Thankfully, we are in a very low risk area. In the last seven years there have only been 13 reported cases within a 50-mile radius of Morpeth; a similar area in the south east of England has had 1,043 cases. The difference between the areas is not fully clear, but it is assumed that the number of cases will increase.

Dogs pick up the infection by eating the mature larval stage that develops in slugs and snails and can also be shed in their slime. Once the dog has eaten the larva, it migrates from the intestines through the body to the right side of the heart and pulmonary artery. About 40 days later it matures to an adult and the females lay eggs. These hatch and pass into the lungs, where they are coughed up and swallowed by the dog, and later passed out in faeces. This early larval stage cannot re-infect the dog without developing further in a slug or snail.

Dogs cannot pick up the infection from other dogs, but they act as a ‘reservoir’ of larvae being shed.
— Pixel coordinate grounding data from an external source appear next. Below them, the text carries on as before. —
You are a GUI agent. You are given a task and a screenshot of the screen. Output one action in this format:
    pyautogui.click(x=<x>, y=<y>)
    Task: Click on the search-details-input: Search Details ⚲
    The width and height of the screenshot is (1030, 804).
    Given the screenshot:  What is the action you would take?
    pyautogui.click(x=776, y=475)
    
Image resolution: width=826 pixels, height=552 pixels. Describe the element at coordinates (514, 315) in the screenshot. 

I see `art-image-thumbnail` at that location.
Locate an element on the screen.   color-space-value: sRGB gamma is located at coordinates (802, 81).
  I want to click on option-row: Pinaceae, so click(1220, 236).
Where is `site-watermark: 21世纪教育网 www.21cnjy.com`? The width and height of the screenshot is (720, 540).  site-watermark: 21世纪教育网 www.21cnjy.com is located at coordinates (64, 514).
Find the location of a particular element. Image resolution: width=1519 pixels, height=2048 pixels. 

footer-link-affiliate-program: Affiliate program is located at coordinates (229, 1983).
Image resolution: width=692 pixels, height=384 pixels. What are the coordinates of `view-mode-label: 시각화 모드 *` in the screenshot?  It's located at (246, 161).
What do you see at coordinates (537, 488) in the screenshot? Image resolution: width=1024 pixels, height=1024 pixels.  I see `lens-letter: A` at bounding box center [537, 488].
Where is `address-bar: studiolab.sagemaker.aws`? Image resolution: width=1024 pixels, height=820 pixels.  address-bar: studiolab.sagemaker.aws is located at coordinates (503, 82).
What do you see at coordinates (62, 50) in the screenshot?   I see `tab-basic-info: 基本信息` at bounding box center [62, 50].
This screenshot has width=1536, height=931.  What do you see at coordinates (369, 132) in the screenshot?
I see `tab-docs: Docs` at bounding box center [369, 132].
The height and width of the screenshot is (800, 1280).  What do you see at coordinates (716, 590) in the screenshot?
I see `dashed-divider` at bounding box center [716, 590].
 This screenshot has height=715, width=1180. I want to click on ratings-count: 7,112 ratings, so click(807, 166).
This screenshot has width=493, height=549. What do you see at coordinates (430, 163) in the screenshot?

If a dog is left untreated it can continue to shed for at least two years.

Foxes can become infected in the same way so areas with high numbers of urban foxes are thought to be higher risk.

The signs can be very variable, but the most common are cough and abnormal breathing due to the damage caused to the lung. Another sign is a bleeding disorder, meaning it takes longer for the blood to clot, but this is much harder to notice, especially in a dog without a wound.

In a recent survey the first sign in 26 per cent of dogs was collapse due to a blood clot in the lung, although the TV advert leads you to believe this figure is much higher. Even if the signs initially are mild, they can progress to heart failure if left untreated.

Treatment usually has to be prompt and is often complicated. It is much easier, safer and cheaper to prevent an infection becoming advanced. Regular worming with a suitable product will prevent the larvae eaten by the dog developing into adults and causing disease. You should speak to your veterinary practice for advice on which wormer is best for your pet.